Content starts

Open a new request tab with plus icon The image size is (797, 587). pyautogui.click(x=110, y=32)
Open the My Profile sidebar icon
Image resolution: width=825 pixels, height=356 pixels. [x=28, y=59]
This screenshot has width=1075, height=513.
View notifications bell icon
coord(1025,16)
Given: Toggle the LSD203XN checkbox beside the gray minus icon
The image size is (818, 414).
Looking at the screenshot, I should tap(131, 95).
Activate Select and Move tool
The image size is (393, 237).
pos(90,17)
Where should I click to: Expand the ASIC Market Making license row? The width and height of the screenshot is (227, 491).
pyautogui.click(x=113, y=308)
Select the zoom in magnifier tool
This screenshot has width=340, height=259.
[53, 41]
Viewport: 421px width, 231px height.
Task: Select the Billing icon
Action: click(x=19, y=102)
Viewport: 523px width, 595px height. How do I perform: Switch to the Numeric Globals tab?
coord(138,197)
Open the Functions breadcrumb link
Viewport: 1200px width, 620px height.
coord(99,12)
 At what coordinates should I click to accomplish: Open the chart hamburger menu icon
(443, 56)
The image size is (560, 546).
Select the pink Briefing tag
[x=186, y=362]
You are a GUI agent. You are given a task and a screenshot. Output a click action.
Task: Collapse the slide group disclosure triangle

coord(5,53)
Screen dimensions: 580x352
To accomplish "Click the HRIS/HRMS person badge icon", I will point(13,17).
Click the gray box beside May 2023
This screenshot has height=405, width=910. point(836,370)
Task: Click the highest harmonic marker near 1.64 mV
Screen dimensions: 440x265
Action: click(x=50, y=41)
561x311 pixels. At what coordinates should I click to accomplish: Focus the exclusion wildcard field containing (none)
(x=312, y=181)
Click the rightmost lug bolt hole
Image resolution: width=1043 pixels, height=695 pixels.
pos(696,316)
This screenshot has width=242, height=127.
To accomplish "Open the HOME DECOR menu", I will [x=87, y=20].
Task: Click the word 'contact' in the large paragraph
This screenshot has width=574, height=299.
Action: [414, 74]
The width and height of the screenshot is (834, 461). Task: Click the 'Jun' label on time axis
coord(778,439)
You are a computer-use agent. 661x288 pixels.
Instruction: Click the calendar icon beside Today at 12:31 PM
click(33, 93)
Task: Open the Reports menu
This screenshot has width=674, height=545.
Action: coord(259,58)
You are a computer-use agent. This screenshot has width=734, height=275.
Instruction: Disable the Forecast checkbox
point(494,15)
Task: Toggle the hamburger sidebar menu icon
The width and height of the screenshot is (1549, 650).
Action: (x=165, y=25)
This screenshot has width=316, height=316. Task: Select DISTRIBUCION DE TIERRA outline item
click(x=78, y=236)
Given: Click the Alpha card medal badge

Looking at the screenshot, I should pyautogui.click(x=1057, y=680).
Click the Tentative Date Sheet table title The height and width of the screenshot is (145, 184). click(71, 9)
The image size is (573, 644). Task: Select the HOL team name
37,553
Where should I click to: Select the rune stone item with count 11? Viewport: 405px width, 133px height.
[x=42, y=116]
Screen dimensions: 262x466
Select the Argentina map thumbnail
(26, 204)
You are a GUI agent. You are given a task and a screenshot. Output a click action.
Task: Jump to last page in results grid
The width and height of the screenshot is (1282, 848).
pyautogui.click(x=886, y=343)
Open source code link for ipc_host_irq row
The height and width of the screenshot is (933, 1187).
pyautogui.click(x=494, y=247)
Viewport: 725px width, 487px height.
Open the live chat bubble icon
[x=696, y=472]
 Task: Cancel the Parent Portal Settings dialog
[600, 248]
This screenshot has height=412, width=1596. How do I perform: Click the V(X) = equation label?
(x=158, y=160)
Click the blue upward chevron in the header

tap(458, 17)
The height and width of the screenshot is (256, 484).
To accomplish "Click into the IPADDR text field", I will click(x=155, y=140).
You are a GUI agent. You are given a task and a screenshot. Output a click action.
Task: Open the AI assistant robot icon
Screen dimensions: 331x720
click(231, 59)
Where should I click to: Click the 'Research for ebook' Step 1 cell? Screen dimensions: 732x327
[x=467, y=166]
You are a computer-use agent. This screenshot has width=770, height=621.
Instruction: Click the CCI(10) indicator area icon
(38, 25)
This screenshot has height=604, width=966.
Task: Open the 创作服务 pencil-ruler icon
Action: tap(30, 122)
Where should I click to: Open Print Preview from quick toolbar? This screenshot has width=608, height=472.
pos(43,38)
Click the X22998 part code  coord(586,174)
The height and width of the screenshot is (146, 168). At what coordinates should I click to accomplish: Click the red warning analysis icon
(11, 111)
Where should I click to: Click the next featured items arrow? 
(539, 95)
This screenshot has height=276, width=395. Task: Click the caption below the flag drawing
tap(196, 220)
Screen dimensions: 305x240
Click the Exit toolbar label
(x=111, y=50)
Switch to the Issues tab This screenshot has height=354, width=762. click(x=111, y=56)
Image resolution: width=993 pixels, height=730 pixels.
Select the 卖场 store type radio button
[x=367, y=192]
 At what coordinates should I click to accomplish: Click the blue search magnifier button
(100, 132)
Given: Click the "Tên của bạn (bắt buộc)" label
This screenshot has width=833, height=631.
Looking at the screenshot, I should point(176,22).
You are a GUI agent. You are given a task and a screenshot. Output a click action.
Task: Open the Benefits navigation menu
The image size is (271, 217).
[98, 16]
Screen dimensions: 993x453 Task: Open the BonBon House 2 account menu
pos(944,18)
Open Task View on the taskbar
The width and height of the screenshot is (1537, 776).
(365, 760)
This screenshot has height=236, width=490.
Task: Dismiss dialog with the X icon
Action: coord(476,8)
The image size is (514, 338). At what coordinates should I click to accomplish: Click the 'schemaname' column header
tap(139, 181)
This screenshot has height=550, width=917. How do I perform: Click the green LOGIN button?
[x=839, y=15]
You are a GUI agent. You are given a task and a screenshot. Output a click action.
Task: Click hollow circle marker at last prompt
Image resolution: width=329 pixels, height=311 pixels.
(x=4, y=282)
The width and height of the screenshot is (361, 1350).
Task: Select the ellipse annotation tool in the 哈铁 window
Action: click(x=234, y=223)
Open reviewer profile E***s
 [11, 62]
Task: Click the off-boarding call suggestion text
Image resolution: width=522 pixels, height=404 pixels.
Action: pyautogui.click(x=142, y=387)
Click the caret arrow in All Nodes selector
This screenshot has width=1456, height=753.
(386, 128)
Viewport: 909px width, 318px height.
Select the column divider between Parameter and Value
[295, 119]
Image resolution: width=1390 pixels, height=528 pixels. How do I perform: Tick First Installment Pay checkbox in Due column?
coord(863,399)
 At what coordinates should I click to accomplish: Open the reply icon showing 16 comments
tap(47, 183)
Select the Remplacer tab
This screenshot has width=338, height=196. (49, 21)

Content ends

• EXERCISE PROMPT: Each line above needs to be written out again exactly.

• EXERCISE SOLUTION:
Open a new request tab with plus icon The image size is (797, 587). pyautogui.click(x=110, y=32)
Open the My Profile sidebar icon
Image resolution: width=825 pixels, height=356 pixels. [x=28, y=59]
This screenshot has width=1075, height=513.
View notifications bell icon
coord(1025,16)
Given: Toggle the LSD203XN checkbox beside the gray minus icon
The image size is (818, 414).
Looking at the screenshot, I should tap(131, 95).
Activate Select and Move tool
The image size is (393, 237).
pos(90,17)
Where should I click to: Expand the ASIC Market Making license row? The width and height of the screenshot is (227, 491).
pyautogui.click(x=113, y=308)
Select the zoom in magnifier tool
This screenshot has width=340, height=259.
[53, 41]
Viewport: 421px width, 231px height.
Task: Select the Billing icon
Action: click(x=19, y=102)
Viewport: 523px width, 595px height. How do I perform: Switch to the Numeric Globals tab?
coord(138,197)
Open the Functions breadcrumb link
Viewport: 1200px width, 620px height.
coord(99,12)
 At what coordinates should I click to accomplish: Open the chart hamburger menu icon
(443, 56)
The image size is (560, 546).
Select the pink Briefing tag
[x=186, y=362]
You are a GUI agent. You are given a task and a screenshot. Output a click action.
Task: Collapse the slide group disclosure triangle

coord(5,53)
Screen dimensions: 580x352
To accomplish "Click the HRIS/HRMS person badge icon", I will point(13,17).
Click the gray box beside May 2023
This screenshot has height=405, width=910. point(836,370)
Task: Click the highest harmonic marker near 1.64 mV
Screen dimensions: 440x265
Action: click(x=50, y=41)
561x311 pixels. At what coordinates should I click to accomplish: Focus the exclusion wildcard field containing (none)
(x=312, y=181)
Click the rightmost lug bolt hole
Image resolution: width=1043 pixels, height=695 pixels.
pos(696,316)
This screenshot has width=242, height=127.
To accomplish "Open the HOME DECOR menu", I will [x=87, y=20].
Task: Click the word 'contact' in the large paragraph
This screenshot has width=574, height=299.
Action: [414, 74]
The width and height of the screenshot is (834, 461). Task: Click the 'Jun' label on time axis
coord(778,439)
You are a computer-use agent. 661x288 pixels.
Instruction: Click the calendar icon beside Today at 12:31 PM
click(33, 93)
Task: Open the Reports menu
This screenshot has width=674, height=545.
Action: coord(259,58)
You are a computer-use agent. This screenshot has width=734, height=275.
Instruction: Disable the Forecast checkbox
point(494,15)
Task: Toggle the hamburger sidebar menu icon
The width and height of the screenshot is (1549, 650).
Action: (x=165, y=25)
This screenshot has width=316, height=316. Task: Select DISTRIBUCION DE TIERRA outline item
click(x=78, y=236)
Given: Click the Alpha card medal badge

Looking at the screenshot, I should pyautogui.click(x=1057, y=680).
Click the Tentative Date Sheet table title The height and width of the screenshot is (145, 184). click(71, 9)
The image size is (573, 644). Task: Select the HOL team name
37,553
Where should I click to: Select the rune stone item with count 11? Viewport: 405px width, 133px height.
[x=42, y=116]
Screen dimensions: 262x466
Select the Argentina map thumbnail
(26, 204)
You are a GUI agent. You are given a task and a screenshot. Output a click action.
Task: Jump to last page in results grid
The width and height of the screenshot is (1282, 848).
pyautogui.click(x=886, y=343)
Open source code link for ipc_host_irq row
The height and width of the screenshot is (933, 1187).
pyautogui.click(x=494, y=247)
Viewport: 725px width, 487px height.
Open the live chat bubble icon
[x=696, y=472]
 Task: Cancel the Parent Portal Settings dialog
[600, 248]
This screenshot has height=412, width=1596. How do I perform: Click the V(X) = equation label?
(x=158, y=160)
Click the blue upward chevron in the header

tap(458, 17)
The height and width of the screenshot is (256, 484).
To accomplish "Click into the IPADDR text field", I will click(x=155, y=140).
You are a GUI agent. You are given a task and a screenshot. Output a click action.
Task: Open the AI assistant robot icon
Screen dimensions: 331x720
click(231, 59)
Where should I click to: Click the 'Research for ebook' Step 1 cell? Screen dimensions: 732x327
[x=467, y=166]
You are a computer-use agent. This screenshot has width=770, height=621.
Instruction: Click the CCI(10) indicator area icon
(38, 25)
This screenshot has height=604, width=966.
Task: Open the 创作服务 pencil-ruler icon
Action: tap(30, 122)
Where should I click to: Open Print Preview from quick toolbar? This screenshot has width=608, height=472.
pos(43,38)
Click the X22998 part code  coord(586,174)
The height and width of the screenshot is (146, 168). At what coordinates should I click to accomplish: Click the red warning analysis icon
(11, 111)
Where should I click to: Click the next featured items arrow? 
(539, 95)
This screenshot has height=276, width=395. Task: Click the caption below the flag drawing
tap(196, 220)
Screen dimensions: 305x240
Click the Exit toolbar label
(x=111, y=50)
Switch to the Issues tab This screenshot has height=354, width=762. click(x=111, y=56)
Image resolution: width=993 pixels, height=730 pixels.
Select the 卖场 store type radio button
[x=367, y=192]
 At what coordinates should I click to accomplish: Click the blue search magnifier button
(100, 132)
Given: Click the "Tên của bạn (bắt buộc)" label
This screenshot has width=833, height=631.
Looking at the screenshot, I should point(176,22).
You are a GUI agent. You are given a task and a screenshot. Output a click action.
Task: Open the Benefits navigation menu
The image size is (271, 217).
[98, 16]
Screen dimensions: 993x453 Task: Open the BonBon House 2 account menu
pos(944,18)
Open Task View on the taskbar
The width and height of the screenshot is (1537, 776).
(365, 760)
This screenshot has height=236, width=490.
Task: Dismiss dialog with the X icon
Action: coord(476,8)
The image size is (514, 338). At what coordinates should I click to accomplish: Click the 'schemaname' column header
tap(139, 181)
This screenshot has height=550, width=917. How do I perform: Click the green LOGIN button?
[x=839, y=15]
You are a GUI agent. You are given a task and a screenshot. Output a click action.
Task: Click hollow circle marker at last prompt
Image resolution: width=329 pixels, height=311 pixels.
(x=4, y=282)
The width and height of the screenshot is (361, 1350).
Task: Select the ellipse annotation tool in the 哈铁 window
Action: click(x=234, y=223)
Open reviewer profile E***s
 [11, 62]
Task: Click the off-boarding call suggestion text
Image resolution: width=522 pixels, height=404 pixels.
Action: pyautogui.click(x=142, y=387)
Click the caret arrow in All Nodes selector
This screenshot has width=1456, height=753.
(386, 128)
Viewport: 909px width, 318px height.
Select the column divider between Parameter and Value
[295, 119]
Image resolution: width=1390 pixels, height=528 pixels. How do I perform: Tick First Installment Pay checkbox in Due column?
coord(863,399)
 At what coordinates should I click to accomplish: Open the reply icon showing 16 comments
tap(47, 183)
Select the Remplacer tab
This screenshot has width=338, height=196. (49, 21)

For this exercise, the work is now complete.